Thursday, July 09, 2009

Canada's Uyghurs 'awakened' by Chinese crackdown

Canada's Uyghurs 'awakened' by Chinese crackdown

‘People are very, very angry'


Jennifer MacMillan

From Thursday's Globe and Mail Last updated on Thursday, Jul. 09, 2009 09:45AM EDT

Uyghur-Canadians are banding together to protest the recent crackdown by Chinese authorities on demonstrations in their homeland, and some say last weekend's riots have been an “awakening” for the tiny community.

“Usually when we had protests before, it was hard to get 20 or 30 people to show up,” said Mehmet Tohti, an Uyghur-Canadian living in Mississauga, Ont. “But today, everyone stopped working and came together to express their anger.”

Nearly all of the Toronto 120 Uyghurs demonstrated outside the Chinese consulate in Toronto Wednesday while another 30 of Alberta's Uyghurs gathered at the Chinese consulate in Calgary. The Toronto group was joined by a few dozen supporters, mostly from the region's Turkish community. The Uyghurs are a Muslim people of Turkic descent who have a long history in a part of northwestern China bordered by Mongolia and Kazakhstan in the north and India in the south.

Despite the fact the region has been under Beijing's rule for the past 60 years, Uyghurs are ethnically closer to the Turks and feel their culture is under siege as hundreds of thousands of Han Chinese have been encouraged to move into the region by the government, ratcheting up tensions between the two groups.

Violent clashes are nothing new to the region, but Mr. Tohti says the latest round of riots are different.

“It's crossing the line,” he said. “The Han Chinese are openly killing the Uyghurs.”

Demonstration organizers tried to keep the peace among protesters Wednesday, but tensions flared at one point as one man lit a Chinese flag on fire and another woman threw water bottles at a man who laughed at the protesters while exiting the consulate.

“People are very, very angry,” said Gulia, 55, who didn't want to use her last name for fear of reprisal attacks against her siblings who live in Urumqi. “They're very scared.”

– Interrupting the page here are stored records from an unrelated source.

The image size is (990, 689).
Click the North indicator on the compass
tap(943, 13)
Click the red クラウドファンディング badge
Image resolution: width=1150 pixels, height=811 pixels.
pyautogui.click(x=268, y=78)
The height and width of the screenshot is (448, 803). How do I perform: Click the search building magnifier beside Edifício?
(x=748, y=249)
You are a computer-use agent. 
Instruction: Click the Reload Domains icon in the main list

Tursun Nurdun, 48, lives in Etobicoke and says he hasn't been able to reach his mother, two sisters and a brother in Urumqi since last Sunday's riots. He fears they may have been hurt or killed in the violence.

“Every day, I call the phone, it [doesn't] work,” he said. “I send the e-mail, and there's no e-mail back.”

Mr. Nurdun drives a truck for a living to support his wife and two teenaged children, and tries to help his family back in Urumqi when he can. He hasn't seen them in 12 years.

“I have a job and I send them money,” Mr. Nurdun said. “All of them went to university and then there's no job. The companies say to them, ‘I don't need Uyghurs, I hire Han Chinese.'”

Amnesty International, along with Uyghur-Canadian groups, is calling on China to launch an independent and impartial investigation into the recent violence.

“It's also our concern that the serious violations of human rights in the longer term be addressed as well,” said Amnesty's China campaigner, Lindsay Mossman. “Accusations of terrorism with little merit have been used to detain Uyghurs in the past.”

Huseyin Celil, an Uyghur-Canadian, was sentenced to life in prison in China on terrorism charges in 2006 and remains in jail overseas despite years of lobbying by the federal government to secure his freedom.

Mr. Nurdun wants Canada to keep pressuring China on its treatment of Uyghurs, and the group plans to hold another protest in Ottawa tomorrow Friday.

“I hope Stephen Harper will push Hu Jintao to change the system,” Mr. Nurdun said.